De cette considération, il ressort que le commentaire est mis en oeuvre par un narrateur pour ses raisons particulières. Ainsi donc, il est un subjectivème. Il peut aussi surgir pour installer une pause dans la narration, ou pour la retarder. Le commentaire peut aussi référer à un intertexte qui devient une forme d'explication.

I.2.1.3. La glose

Ce concept s'apparente à son tour à celui de la parenthèse. En effet :

« La glose désigne une annotation brève, portée sur la même page que le texte, qui sert à expliquer le sens d'un mot inintelligible ou tout passage obscur. La glose était surtout un commentaire de la Bible ou des textes pratiques. [...] On distinguait la glose interlinéaire, ensemble des notes explicatives d'ordre grammatical ou historique, de la glose marginale ou ordinaire, qui était destinée à éclairer les différents sens cachés d'un énoncé. » (Paul ARON et al., Op.cit., 324)

La glose est donc destinée à éclairer le sens d'un mot ou d'un passage dans un texte. Il peut s'agir d'un terme rare ou spécifique le narrateur explicite pour faciliter la compréhension dudit terme par le narrataire. La glose prend alors la facture d'un autre texte dans le texte global.

I.2.1.4. L'intertexte

La notion d'intertexte est liée à celle d'intertextualité. En effet :

« Au sens strict, on appelle intertextualité le processus constant et peut-être infini de transfert de matériaux à l'intérieur de l'ensemble de discours. Dans cette perspective, tout texte peut se lire comme étant à la jonction d'autres énoncés, dans des liens que la lecture et l'analyse peuvent construire et déconstruire à l'envi. En un sens plus usuel, intertextualité désigne les cas manifestes de liaison d'un texte avec d'autres. » ( Paul ARON et al., Op.cit. : 392)

L'intertextualité postule donc l'idée que le texte est la somme d'autres ayant existé avant son existence. Dans ces conditions, les traces de ces prototextes constituent alors des intertextes. Ces derniers deviennent comme des textes seconds.

I.2.1.5. Le métatexte

La racine grecque « méta » désigne à la fois ce qui est « au-dessus » ou « au-delà » et ce qui est l'objet d'un changement.
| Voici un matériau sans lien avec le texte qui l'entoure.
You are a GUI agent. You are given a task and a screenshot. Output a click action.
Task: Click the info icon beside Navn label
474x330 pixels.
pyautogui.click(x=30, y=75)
Ainsi, les concepts métatexte, métadiscours et métalangage ont en commun ce caractère qui indique le passage au second degré. Cependant, pour les démarquer, il convient de signaler que :

« Le terme métatexte et l'adjectif qui en est dérivé, métatextuel, sert à désigner les écarts narratifs dans lesquels l'auteur se propose de nous fournir un commentaire du texte qu'il est en train d'écrire ou une réflexion à caractère littéraire personnel. La diégèse est abandonnée au profit d'un ``discours second ''où l'auteur apparaît en tant que personne réelle. » (Yves STALLONI, 2012 : 148)
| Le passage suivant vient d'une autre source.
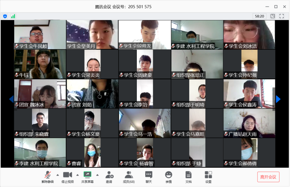
Task: Go to next page of participants
Action: click(x=278, y=99)
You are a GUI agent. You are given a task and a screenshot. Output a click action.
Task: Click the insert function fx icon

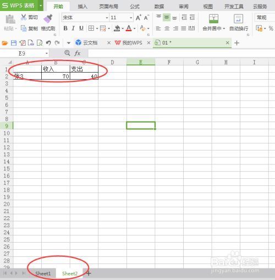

Le métatexte constitue donc un retour sur ce qui est dit pour en fournir des informations jugées importantes par celui qui produit les illocutions. En outre, le métatexte est une sortie du texte qui affiche la présence du scripteur. Bref, le métatexte est un texte sur le texte.

I.2.1.6. Le métalangage

Le métalangage, lui aussi, est bâti sur la racine grecque « méta » et désigne à son tour un langage sur le langage. Roman JAKOBSON en parle quand il présente les six fonctions du langage en indiquant que « La fonction métalinguistique consiste à expliciter les composantes et le fonctionnement du code. » (Jean MILLY, 2O1O : 13) Le métalangage est donc l'ensemble des informations tenues pour rehausser une forme langagière donnée. L'auteur ci-dessus renchérit :

« Par sa dimension métalinguistique, le texte présente et commente son propre langage, lorsqu'il fournit des définitions, des paraphrases, des traductions, des explications des termes (c'est-à-dire des gloses), des exemples linguistiques. Il utilise, voire modifie ou complète le dictionnaire idéal, parfois la grammaire que nous portons tous plus ou moins consciemment dans notre mémoire. » (Jean MILLY, Op.cit :20)
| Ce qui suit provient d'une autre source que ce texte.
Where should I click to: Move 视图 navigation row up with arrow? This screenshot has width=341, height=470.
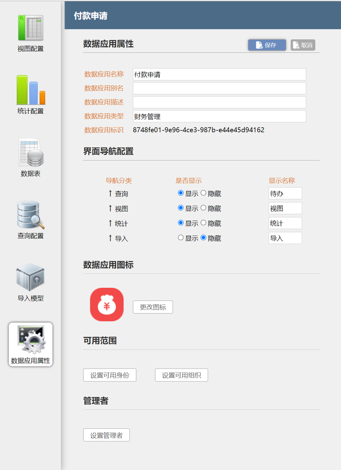tap(110, 208)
Le métalangage est donc lui aussi une explication, un commentaire du langage du texte par celui-ci. Les grammaires et les dictionnaires en sont truffés parce qu'ils décrivent les mots, dans leurs origines, leurs catégories, leurs sens, etc. qui sont autant des facettes d'un langage sur le langage et peuvent se retrouver intégrés dans le texte littéraire.

I.2.1.7. Le métadiscours

Quant au sujet du métadiscours, il convient de noter que :

« Le métadiscours se présente comme un jeu avec le discours ; il constitue en réalité un jeu à l'intérieur de ce discours. Ce qui suppose, une fois de plus, que l'on ait une conception appropriée de la discursivité, non pas un bloc de mots et de propositions s'imposant massivement aux énonciateurs, mais un dispositif qui fraye ses chemins, qui négocie continuellement au travers d'un espace saturé par des mots, des paroles autres. » (Dominique MAINGUENEAU, 1987 :68)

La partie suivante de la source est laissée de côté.